Graphics Reference
In-Depth Information
How it works…
We began by preparing the input and output resources, using an SRV as the input and a
UAV as the output. By creating the target Texture2D , using the source image's texture
description, we simply have to change the desc.BindFlags method to BindFlags.
UnorderedAccess , and we are ready to create the texture and UAV.
After assigning the shader resources and compiling the compute shader, we dispatch a
number of thread groups relative to the source image size. We use the Ceiling method to
ensure that if the image dimensions are not evenly divisible by the thread group size, we are
still covering the entire image (anything sampled outside the bounds of the SRV will be black
and anything written will be discarded):
// 640x480 -> Dispatch(40, 120, 1);
context.Dispatch((int)Math.Ceiling(desc.Width / 16.0),
(int)Math.Ceiling(desc.Height / 4.0), 1);
In our shader code, we have defined the input texture as we would for any SRV; it uses the first
texture slot ( t0 ). Our output resource is assigned to the first UAV slot ( u0 ).
We have defined the number of threads per thread group to be 64 by specifying the
[numthreads(16,4,1)] attribute. This size was defined by our shader macros THREADSX
and THREADSY . The minimum recommended thread group size on AMD hardware is 64
and on NVidia hardware is 32. Generally, the thread group size should be a multiple of
this minimum size. The maximum size supported by Shader Model 5 is 1024. The optimal
thread group size varies depending on the hardware and what tasks the compute shader is
performing. During performance tests, the optimal thread group sizes for this shader were
16x4x1 and 32x32x1.
Given a source image with the dimensions 640x480, we dispatch 40x120x1 groups
of 16x4x1 threads. This effectively creates a thread for each pixel within the 640x480
source image.
Compute shader functions support the following input semantics: SV_GroupID ,
SV_GroupThreadID , SV_DispatchThreadID , and SV_GroupIndex . These values are
used to identify the current thread and index into any resources required by the thread.

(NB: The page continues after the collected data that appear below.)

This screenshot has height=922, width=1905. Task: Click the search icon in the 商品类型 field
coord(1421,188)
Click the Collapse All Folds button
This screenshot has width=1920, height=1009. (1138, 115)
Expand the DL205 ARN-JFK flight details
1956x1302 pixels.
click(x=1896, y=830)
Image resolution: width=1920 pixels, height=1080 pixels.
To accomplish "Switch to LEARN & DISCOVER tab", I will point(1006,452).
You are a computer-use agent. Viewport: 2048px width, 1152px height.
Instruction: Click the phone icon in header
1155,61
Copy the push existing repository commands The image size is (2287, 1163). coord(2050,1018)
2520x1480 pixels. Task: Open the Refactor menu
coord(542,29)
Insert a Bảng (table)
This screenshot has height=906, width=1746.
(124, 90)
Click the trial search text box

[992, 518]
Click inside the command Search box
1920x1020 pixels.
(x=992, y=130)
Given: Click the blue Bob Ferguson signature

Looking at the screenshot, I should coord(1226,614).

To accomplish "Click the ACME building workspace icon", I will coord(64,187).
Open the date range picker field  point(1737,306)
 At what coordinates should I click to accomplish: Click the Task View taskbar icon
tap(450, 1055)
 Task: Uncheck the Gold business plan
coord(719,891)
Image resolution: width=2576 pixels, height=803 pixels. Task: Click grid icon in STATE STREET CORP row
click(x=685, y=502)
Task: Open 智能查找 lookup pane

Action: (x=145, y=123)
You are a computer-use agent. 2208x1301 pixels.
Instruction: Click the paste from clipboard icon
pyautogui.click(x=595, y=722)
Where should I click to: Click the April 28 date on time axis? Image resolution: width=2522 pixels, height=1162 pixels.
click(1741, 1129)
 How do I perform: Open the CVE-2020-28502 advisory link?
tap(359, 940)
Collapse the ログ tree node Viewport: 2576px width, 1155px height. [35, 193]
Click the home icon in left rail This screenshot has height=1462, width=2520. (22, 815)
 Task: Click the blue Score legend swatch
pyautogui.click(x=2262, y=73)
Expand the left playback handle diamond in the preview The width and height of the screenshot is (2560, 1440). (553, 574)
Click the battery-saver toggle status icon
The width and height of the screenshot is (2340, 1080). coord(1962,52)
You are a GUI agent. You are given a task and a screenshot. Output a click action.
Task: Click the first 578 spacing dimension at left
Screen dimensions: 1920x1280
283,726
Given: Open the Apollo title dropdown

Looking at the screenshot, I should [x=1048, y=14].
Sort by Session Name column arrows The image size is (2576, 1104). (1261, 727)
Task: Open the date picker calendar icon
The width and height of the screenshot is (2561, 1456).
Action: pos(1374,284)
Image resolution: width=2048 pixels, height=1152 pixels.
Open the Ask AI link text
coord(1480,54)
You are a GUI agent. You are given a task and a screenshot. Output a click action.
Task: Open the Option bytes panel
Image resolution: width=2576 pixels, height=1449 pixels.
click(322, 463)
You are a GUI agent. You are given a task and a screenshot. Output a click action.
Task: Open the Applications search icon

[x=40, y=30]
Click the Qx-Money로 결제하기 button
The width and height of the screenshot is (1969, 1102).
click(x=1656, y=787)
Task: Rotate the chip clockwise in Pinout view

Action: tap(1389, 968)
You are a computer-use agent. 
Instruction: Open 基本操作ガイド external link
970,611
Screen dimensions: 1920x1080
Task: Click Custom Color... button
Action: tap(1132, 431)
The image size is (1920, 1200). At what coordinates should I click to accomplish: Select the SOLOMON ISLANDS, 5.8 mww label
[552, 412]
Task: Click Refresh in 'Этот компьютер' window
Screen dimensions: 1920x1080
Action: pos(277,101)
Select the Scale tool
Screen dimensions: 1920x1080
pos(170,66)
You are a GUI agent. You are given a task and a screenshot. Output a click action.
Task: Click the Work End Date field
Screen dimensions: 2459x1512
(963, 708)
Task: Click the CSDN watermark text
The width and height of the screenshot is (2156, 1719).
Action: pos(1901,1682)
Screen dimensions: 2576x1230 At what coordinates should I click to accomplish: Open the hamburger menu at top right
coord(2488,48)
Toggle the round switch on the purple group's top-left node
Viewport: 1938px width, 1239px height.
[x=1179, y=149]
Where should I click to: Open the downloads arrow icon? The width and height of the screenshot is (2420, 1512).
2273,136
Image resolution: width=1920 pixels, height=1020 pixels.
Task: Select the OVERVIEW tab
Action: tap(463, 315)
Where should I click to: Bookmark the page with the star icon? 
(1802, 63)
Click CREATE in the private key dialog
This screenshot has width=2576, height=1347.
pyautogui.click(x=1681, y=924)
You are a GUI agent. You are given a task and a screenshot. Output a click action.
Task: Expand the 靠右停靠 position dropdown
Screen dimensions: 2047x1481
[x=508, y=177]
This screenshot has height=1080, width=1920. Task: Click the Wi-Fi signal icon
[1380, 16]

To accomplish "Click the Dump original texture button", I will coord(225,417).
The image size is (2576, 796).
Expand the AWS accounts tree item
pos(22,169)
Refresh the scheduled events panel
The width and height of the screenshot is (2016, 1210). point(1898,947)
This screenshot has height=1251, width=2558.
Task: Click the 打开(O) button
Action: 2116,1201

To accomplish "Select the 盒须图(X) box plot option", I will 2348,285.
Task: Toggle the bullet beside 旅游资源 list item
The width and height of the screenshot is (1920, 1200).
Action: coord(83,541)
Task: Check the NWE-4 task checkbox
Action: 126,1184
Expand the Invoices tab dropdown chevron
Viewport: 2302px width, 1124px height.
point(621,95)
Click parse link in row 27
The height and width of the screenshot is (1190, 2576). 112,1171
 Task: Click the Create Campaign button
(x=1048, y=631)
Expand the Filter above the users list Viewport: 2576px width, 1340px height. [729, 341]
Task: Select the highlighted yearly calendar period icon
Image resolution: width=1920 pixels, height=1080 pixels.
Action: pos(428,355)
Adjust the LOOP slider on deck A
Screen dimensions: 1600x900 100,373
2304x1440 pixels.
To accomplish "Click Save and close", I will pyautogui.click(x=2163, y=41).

The following diagram shows how each of these input semantics are calculated based on an
image with the dimensions 640x480, using [numthreads(32,32,1)] for the number of
threads per group, and dispatching the thread groups with context.Dispatch(20,15,1) .
Threads and thread groups execute in an undefined order with respect to each other during
a single Dispatch call. There are thread synchronization commands for threads within the
same thread group. These allow threads within the same thread group to communicate with
each other using the thread group-shared memory.